YOUR INSTRUCTIONS: Return each line below holding the string "tiene".
---*---
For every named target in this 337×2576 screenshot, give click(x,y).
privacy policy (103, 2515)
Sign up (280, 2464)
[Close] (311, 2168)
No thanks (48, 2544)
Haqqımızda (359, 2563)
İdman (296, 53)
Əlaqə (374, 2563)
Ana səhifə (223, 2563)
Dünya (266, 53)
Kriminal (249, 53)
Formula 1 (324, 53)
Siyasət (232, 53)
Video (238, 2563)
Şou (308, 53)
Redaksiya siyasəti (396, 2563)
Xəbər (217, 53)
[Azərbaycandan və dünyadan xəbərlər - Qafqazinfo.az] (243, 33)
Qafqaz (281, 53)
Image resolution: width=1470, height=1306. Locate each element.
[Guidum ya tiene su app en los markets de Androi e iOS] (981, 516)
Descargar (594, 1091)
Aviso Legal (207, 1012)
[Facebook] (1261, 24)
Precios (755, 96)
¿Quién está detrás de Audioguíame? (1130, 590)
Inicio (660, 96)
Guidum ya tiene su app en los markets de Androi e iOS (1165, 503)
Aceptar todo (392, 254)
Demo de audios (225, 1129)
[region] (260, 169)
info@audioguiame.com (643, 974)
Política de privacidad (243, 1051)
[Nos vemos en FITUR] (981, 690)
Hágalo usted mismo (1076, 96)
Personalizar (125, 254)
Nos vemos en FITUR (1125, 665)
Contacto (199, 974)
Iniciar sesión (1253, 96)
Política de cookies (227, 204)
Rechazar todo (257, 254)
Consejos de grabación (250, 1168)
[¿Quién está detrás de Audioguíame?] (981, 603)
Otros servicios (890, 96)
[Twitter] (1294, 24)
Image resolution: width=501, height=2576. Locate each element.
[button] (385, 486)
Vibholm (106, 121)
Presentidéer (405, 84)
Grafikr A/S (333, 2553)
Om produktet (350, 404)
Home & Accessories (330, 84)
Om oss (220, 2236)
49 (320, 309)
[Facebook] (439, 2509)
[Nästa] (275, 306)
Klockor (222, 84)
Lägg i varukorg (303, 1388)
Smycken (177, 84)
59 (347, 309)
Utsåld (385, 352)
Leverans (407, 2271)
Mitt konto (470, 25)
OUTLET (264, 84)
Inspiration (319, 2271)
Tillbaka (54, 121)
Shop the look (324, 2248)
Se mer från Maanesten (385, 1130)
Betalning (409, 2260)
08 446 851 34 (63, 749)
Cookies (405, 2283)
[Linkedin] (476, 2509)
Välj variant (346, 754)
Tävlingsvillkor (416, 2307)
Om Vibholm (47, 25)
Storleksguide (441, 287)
---*---
TASK RESPONSE:
[Guidum ya tiene su app en los markets de Androi e iOS] (981, 516)
Guidum ya tiene su app en los markets de Androi e iOS (1165, 503)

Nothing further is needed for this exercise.